50 Fine Travel Books from Bernard J. Shapero Rare Books

50 Fine Travel Books from Bernard J. Shapero Rare Books



by Michael Stillman

Bernard J. Shapero Rare Books has issued a new title in its series of fifty fine books: 50 Fine Travel Books 2008. Along with numerous travel narratives this catalogue includes some navigational guides, maps, manuscript logs, broadsides, and many signed items. These are English language works, though a few were translated from other tongues. They are all, as the title says, fine works, ranging in age from half a century to over four centuries old. Here are a few.

Item 8 is an 1860 first edition of Richard Burton's The Lake Regions of Central Equatorial Africa... The copy bears an author's inscription to "Capt. Mansfield (late U.S. Consul Zanzibar) Salem Mass." Daniel Mansfield of Massachusetts was America’s first consul to Zanzibar, serving from 1856-1859, and Burton likely met him there, since his exploration of the lakes of Central Africa commenced from Zanzibar. In 1860, Burton traveled across the Atlantic to America to begin a journey to Salt Lake, and may have met up with Mansfield again during that trip. This book recounts the journey that took Burton and John Speke to Lake Tanganyika, and led to Speke's belief, disputed by Burton, that Lake Victoria was the source of the Nile. The two had a major falling out, though ultimately Speke was proven correct. Priced at £10,000 (U.S. equivalent of approximately $19,943).

Item 43 is a broadside Catalogue of Goods, &c. For Sale at S. Solomon's Ware-House, Corner of Ladder-Hill, St. Helena. St. Helena is the isolated South Atlantic Island best known as the final exile of Napoleon. This undated broadside comes from around 1814 and these items would have been the type of goods likely available during Napoleon's residence. Shapero reports that the Solomon family's oral tradition reputes that their ancestor was friendly to Napoleon and once provided a silk ladder to be used in an escape attempt. £1,650 ($3,290).
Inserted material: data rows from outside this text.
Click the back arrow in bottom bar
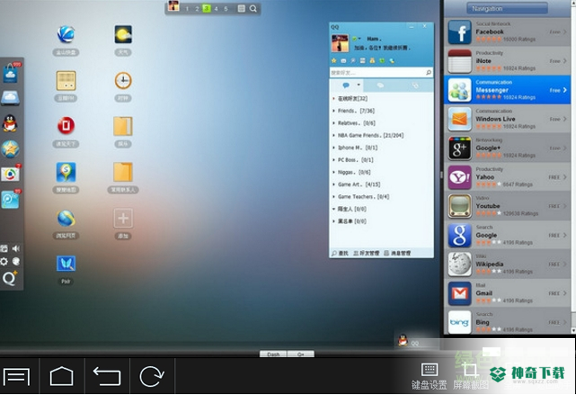Screen dimensions: 576x395 tap(107, 376)
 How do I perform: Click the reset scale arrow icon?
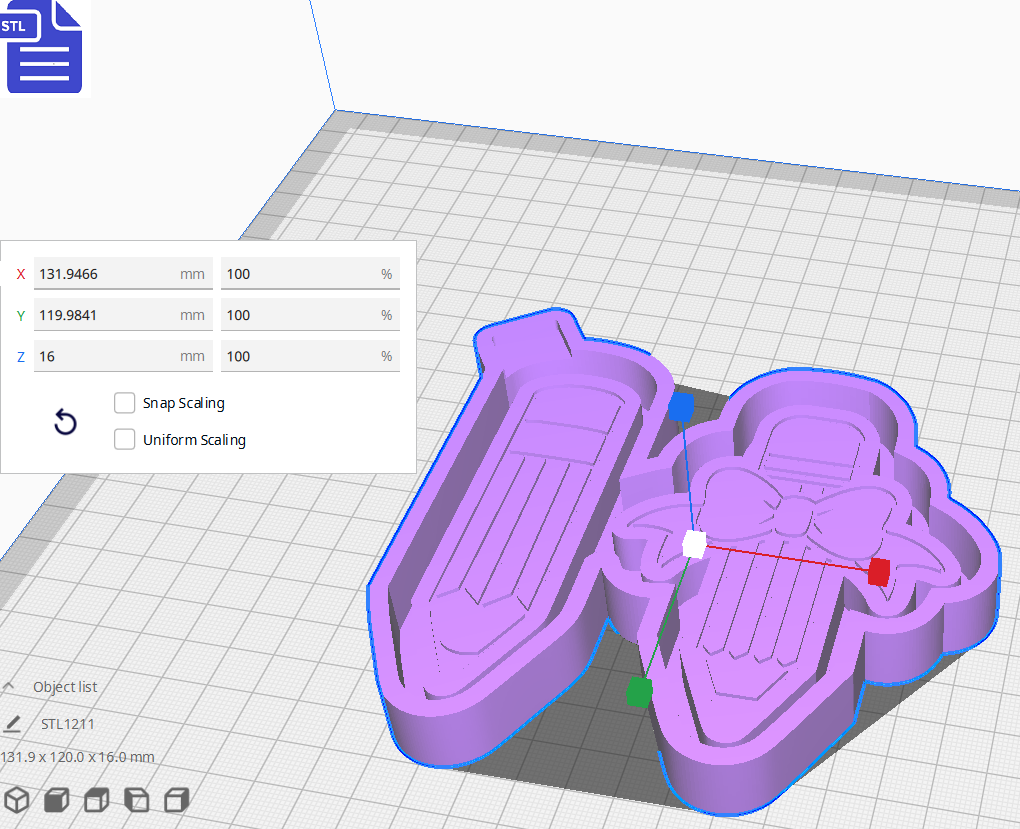coord(65,423)

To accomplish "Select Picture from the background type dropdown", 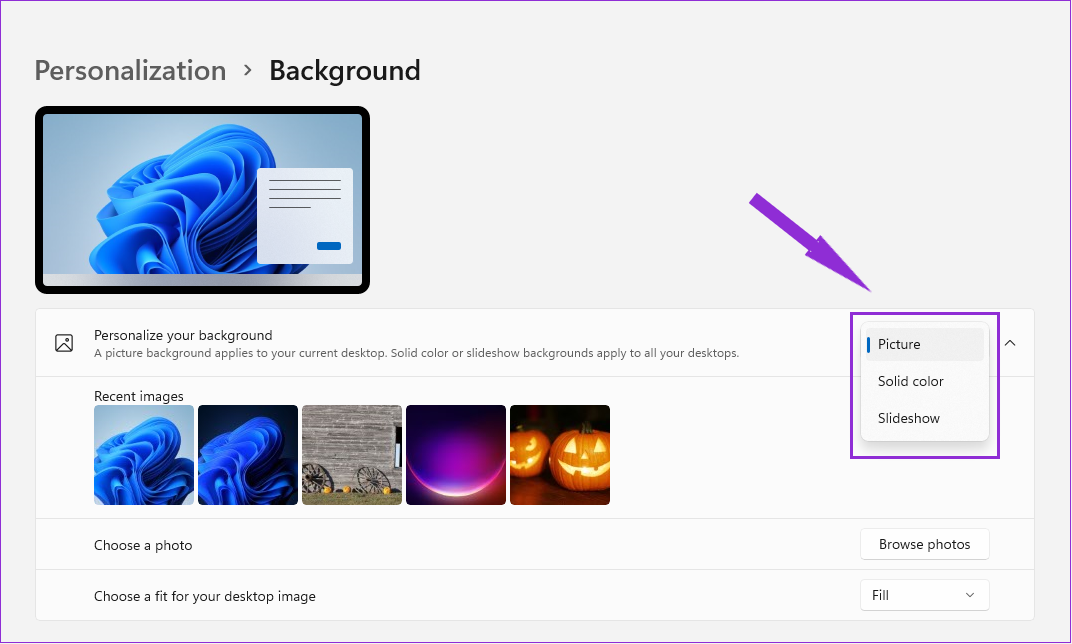I will click(899, 344).
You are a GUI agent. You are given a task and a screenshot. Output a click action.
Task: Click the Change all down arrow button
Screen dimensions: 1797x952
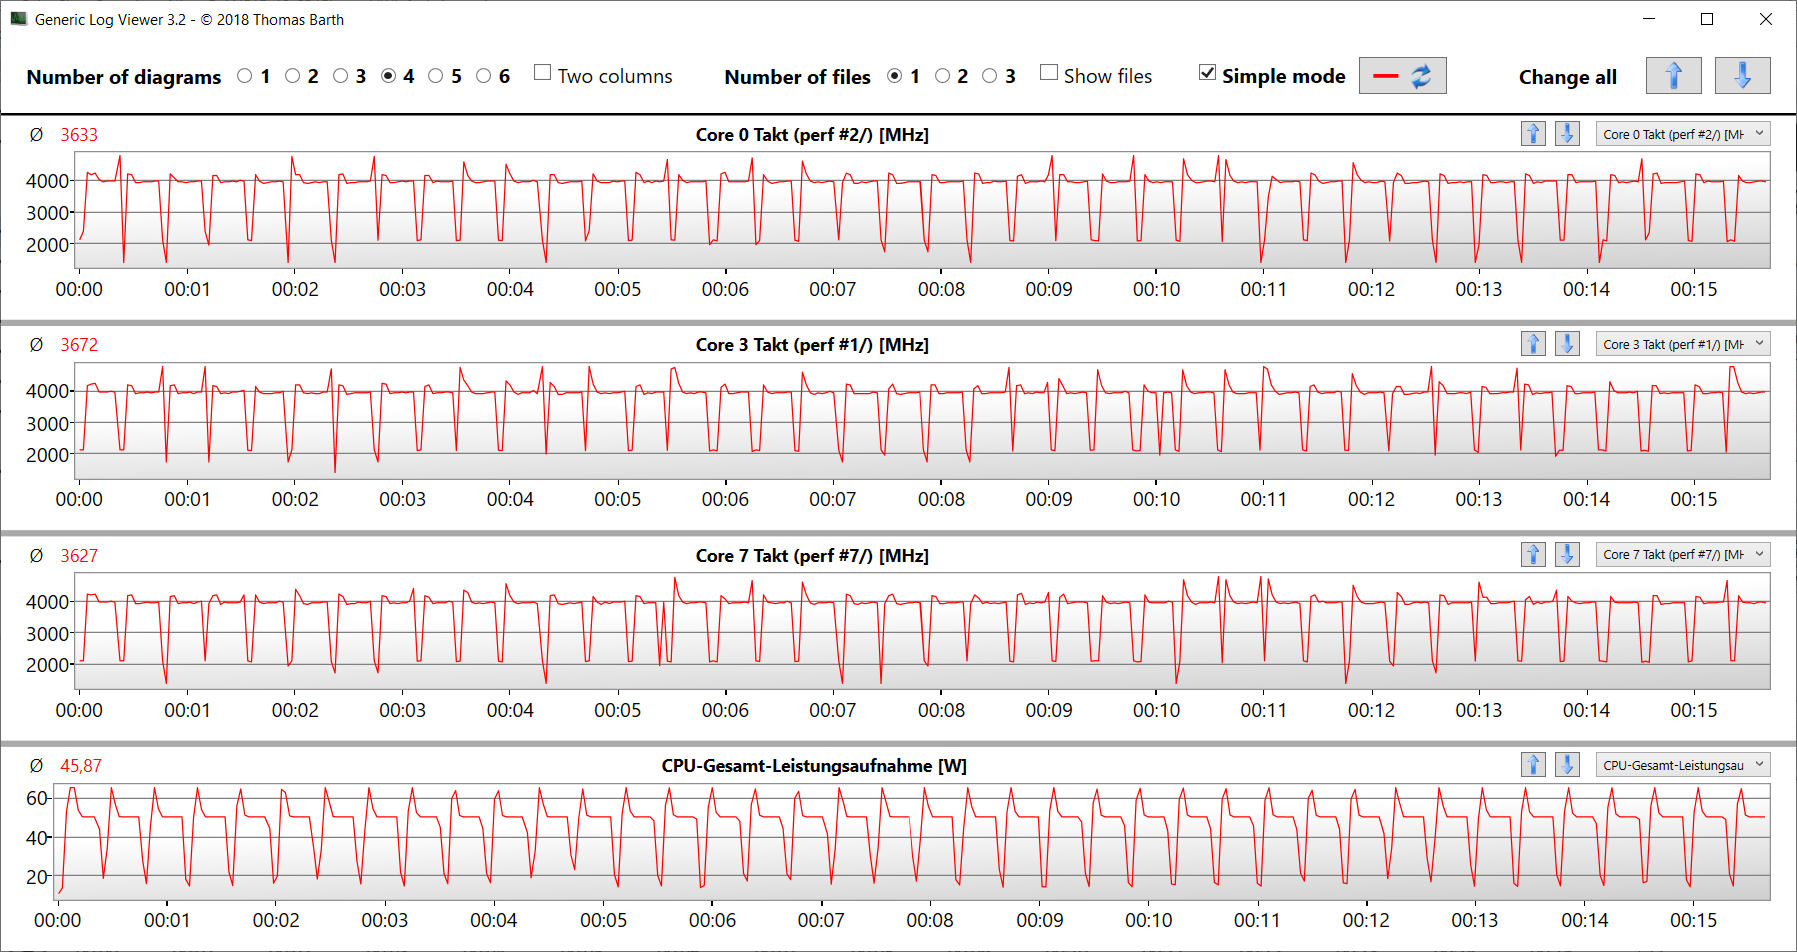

Sir Richard Hawkins was one of those explorer-privateers of an earlier age (he more fancied himself an explorer, the Spanish saw him more as pirate). He served under his father, a British Admiral, and the famed British explorer-privateer Francis Drake. He also commanded a ship in the battle against the Spanish Armada before securing the ship "Dainty" (who named that boat?) and sailing for South America in 1593. He rounded the Straits of Magellan and did some exploring and plundering before being trapped by a couple of Spanish ships. He fought them off as best he could but finally, with many of his men dead and he seriously wounded, was forced to surrender. Hawkins spent the next nine years imprisoned in South America and Spain before finally being released. He was knighted on his return to England where he became a Member of Parliament and held other important positions. He finally got around to publishing the story of his South American trip in 1622, the year he died. Item 19 is Hawkins' The Observations of Sir Richard Hawkins Knight, in his Voiage into the South Sea. Anno Domini 1593. £18,500 (US $36,895).